**DATA SUPPLIED**

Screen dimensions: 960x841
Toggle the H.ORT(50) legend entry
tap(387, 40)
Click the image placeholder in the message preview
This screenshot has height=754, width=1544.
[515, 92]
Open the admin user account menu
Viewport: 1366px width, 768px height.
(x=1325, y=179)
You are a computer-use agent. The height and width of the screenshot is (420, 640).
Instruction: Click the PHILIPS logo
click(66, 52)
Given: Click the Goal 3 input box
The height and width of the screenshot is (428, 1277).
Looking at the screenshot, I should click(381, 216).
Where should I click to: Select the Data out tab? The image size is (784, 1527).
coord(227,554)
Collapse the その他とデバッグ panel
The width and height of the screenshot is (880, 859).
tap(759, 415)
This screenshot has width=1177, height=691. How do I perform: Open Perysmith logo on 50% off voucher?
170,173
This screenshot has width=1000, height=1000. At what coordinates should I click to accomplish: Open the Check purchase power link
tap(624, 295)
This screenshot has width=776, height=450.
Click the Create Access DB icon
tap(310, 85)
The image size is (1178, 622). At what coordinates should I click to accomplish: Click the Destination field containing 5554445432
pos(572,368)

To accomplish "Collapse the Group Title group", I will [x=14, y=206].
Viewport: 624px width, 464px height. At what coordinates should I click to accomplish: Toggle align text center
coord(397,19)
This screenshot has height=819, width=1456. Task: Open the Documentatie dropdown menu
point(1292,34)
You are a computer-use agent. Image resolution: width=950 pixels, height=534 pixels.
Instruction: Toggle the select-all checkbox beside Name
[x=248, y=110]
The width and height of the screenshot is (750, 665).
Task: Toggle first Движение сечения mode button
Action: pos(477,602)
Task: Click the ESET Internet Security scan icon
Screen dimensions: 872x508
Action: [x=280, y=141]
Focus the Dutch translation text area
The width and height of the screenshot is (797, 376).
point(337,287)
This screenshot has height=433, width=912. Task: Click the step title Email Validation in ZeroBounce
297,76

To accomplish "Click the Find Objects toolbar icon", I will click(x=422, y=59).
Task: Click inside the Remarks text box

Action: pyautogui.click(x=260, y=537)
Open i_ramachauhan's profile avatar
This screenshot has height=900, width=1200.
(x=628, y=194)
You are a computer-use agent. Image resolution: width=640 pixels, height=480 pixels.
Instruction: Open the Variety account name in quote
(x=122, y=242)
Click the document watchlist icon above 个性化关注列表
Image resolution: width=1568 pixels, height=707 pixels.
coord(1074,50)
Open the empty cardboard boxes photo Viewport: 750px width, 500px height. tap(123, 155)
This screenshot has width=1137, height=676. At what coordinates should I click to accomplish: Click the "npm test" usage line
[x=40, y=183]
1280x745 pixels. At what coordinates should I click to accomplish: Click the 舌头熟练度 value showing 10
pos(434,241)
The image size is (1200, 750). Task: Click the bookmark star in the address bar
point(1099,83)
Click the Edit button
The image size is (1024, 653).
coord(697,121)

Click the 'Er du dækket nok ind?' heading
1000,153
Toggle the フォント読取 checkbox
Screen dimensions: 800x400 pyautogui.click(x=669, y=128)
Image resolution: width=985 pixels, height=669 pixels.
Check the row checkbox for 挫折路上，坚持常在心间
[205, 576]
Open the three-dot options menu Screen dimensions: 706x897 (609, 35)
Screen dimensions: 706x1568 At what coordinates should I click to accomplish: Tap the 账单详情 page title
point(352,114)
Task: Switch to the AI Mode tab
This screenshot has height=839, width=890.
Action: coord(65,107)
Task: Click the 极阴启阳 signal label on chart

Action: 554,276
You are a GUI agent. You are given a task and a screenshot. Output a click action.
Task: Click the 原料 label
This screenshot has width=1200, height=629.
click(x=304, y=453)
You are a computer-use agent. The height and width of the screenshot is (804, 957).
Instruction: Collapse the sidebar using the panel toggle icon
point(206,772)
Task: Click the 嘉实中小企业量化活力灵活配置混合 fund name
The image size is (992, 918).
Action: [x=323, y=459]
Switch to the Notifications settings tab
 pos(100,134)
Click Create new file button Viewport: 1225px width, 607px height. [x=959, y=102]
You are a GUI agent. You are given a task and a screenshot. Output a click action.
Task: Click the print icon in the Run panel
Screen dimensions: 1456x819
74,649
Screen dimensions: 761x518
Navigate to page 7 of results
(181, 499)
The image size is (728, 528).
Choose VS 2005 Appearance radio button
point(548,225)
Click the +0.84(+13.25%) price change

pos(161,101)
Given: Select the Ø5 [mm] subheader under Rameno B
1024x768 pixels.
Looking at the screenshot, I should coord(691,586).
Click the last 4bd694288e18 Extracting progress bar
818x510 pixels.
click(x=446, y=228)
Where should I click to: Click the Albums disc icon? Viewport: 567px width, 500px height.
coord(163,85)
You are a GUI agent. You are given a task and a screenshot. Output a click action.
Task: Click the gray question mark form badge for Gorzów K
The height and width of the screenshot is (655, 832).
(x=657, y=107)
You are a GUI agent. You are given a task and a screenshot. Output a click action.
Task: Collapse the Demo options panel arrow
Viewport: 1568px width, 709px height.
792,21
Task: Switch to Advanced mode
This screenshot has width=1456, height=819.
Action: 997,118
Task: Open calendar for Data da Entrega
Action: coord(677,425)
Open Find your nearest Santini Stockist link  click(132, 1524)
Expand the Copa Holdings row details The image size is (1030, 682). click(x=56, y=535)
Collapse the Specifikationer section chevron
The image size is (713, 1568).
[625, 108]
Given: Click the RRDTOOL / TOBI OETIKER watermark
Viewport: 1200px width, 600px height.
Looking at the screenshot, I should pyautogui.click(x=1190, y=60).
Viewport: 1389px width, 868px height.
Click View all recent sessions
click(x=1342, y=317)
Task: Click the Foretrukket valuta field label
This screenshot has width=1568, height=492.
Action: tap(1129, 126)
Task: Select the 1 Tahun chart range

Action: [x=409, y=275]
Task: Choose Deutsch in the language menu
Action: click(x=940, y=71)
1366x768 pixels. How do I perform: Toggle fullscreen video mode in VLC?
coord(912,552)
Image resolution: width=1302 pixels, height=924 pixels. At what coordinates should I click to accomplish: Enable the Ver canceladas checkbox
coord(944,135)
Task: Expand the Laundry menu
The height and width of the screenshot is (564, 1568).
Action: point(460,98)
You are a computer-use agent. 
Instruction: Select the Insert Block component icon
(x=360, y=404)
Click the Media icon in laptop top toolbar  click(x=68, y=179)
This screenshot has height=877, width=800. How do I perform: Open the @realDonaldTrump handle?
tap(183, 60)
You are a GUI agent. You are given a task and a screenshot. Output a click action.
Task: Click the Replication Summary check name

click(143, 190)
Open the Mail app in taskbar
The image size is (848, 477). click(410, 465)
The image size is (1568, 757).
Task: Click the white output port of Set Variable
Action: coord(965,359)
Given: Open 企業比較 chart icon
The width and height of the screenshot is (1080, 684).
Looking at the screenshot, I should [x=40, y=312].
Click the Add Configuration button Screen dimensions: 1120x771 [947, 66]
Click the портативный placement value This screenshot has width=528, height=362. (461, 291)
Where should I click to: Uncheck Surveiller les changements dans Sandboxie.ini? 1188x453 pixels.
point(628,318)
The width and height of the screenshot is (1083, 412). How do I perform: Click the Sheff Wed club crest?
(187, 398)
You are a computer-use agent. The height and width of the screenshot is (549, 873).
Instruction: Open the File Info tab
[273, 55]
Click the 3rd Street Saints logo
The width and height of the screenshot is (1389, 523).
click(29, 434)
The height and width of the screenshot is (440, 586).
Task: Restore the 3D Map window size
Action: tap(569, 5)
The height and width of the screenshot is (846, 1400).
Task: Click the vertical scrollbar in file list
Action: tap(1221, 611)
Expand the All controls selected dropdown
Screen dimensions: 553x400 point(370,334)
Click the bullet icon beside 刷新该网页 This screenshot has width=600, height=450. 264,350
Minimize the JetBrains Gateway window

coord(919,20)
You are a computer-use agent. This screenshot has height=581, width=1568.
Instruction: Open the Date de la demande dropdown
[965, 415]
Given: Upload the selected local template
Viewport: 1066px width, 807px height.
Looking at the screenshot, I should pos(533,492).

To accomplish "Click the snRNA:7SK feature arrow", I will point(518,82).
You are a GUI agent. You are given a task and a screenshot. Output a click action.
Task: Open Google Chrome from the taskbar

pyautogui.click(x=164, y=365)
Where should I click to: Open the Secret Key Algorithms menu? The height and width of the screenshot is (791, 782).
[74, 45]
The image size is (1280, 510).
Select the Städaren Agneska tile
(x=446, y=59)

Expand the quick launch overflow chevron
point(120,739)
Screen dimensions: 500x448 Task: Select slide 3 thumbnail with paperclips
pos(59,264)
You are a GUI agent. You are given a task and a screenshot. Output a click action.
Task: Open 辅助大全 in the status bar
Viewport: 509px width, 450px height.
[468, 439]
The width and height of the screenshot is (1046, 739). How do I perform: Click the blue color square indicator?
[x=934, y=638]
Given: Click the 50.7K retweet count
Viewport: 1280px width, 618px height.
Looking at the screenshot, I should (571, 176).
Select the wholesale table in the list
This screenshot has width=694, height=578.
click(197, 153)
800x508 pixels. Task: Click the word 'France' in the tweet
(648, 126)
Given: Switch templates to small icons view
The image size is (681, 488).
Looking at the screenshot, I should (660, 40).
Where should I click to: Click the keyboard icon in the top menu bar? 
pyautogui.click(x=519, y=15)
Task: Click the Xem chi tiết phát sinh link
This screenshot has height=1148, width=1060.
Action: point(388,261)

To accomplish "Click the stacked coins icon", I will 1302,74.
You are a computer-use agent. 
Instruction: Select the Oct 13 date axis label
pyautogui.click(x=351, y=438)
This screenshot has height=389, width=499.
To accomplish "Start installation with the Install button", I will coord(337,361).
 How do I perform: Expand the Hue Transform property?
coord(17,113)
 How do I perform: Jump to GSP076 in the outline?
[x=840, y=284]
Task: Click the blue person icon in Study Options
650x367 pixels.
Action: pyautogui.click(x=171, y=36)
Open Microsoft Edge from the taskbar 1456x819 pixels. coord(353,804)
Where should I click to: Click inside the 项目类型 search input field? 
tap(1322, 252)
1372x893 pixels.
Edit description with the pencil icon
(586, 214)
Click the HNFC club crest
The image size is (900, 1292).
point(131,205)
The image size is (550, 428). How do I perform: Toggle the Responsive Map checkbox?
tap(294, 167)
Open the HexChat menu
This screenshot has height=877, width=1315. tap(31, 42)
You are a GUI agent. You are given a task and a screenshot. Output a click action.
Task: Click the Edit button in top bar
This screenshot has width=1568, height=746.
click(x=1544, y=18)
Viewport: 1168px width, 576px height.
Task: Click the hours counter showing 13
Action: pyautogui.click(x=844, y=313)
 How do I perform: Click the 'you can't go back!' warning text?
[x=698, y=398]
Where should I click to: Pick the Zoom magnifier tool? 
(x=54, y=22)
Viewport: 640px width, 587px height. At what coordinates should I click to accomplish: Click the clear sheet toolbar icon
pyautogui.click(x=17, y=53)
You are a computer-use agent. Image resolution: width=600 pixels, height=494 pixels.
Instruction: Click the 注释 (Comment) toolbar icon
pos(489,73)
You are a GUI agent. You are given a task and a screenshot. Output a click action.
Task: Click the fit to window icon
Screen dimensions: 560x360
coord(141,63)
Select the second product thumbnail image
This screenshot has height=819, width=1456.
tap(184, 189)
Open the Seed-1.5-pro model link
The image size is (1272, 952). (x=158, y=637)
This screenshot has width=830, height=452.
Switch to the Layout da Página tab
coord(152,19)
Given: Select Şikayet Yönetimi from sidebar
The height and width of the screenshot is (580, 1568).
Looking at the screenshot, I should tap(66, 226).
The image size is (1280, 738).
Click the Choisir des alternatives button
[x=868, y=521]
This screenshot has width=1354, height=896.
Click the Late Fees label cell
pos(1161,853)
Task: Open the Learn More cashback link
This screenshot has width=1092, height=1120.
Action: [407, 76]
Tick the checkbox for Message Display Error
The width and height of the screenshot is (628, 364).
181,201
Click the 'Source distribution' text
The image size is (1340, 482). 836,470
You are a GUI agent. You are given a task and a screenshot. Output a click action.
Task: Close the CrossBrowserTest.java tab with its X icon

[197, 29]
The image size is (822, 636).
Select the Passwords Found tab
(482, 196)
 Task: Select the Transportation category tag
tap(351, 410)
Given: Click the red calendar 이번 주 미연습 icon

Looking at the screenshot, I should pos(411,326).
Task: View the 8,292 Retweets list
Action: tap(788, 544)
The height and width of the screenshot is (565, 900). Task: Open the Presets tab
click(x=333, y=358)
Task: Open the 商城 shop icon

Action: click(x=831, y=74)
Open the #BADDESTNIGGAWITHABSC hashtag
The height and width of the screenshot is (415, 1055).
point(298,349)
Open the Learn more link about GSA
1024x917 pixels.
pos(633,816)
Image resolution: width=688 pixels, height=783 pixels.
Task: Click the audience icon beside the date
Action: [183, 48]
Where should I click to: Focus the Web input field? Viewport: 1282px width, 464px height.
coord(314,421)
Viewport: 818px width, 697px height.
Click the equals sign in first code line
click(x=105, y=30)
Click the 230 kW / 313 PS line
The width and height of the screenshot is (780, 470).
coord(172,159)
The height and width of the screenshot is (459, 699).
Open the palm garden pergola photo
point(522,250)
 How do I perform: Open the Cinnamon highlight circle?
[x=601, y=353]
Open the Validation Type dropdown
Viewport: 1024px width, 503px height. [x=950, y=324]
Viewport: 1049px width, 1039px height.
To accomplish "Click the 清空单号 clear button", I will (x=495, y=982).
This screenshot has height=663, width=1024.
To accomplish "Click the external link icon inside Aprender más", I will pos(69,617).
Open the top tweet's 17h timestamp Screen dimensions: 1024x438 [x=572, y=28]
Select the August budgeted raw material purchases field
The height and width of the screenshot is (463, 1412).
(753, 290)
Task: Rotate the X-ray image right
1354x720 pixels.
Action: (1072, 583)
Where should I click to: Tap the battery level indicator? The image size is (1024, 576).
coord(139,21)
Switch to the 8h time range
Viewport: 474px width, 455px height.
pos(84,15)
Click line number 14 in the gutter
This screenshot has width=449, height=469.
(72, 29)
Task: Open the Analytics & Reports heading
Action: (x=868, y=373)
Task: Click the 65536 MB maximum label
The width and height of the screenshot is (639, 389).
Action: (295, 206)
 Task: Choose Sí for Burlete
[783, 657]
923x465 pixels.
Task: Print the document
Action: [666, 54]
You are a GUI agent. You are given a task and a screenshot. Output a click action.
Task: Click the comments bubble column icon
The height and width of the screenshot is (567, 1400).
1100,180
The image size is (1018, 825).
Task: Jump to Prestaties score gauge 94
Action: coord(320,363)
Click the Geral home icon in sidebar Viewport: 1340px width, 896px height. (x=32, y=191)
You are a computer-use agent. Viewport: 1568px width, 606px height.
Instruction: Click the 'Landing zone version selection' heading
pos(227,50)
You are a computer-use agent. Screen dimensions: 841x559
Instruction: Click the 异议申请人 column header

**YOUR OBJECTIVE**
Each line of the material that contains "will" is to be counted, and only the total stated.

**EXERCISE ANSWER**
7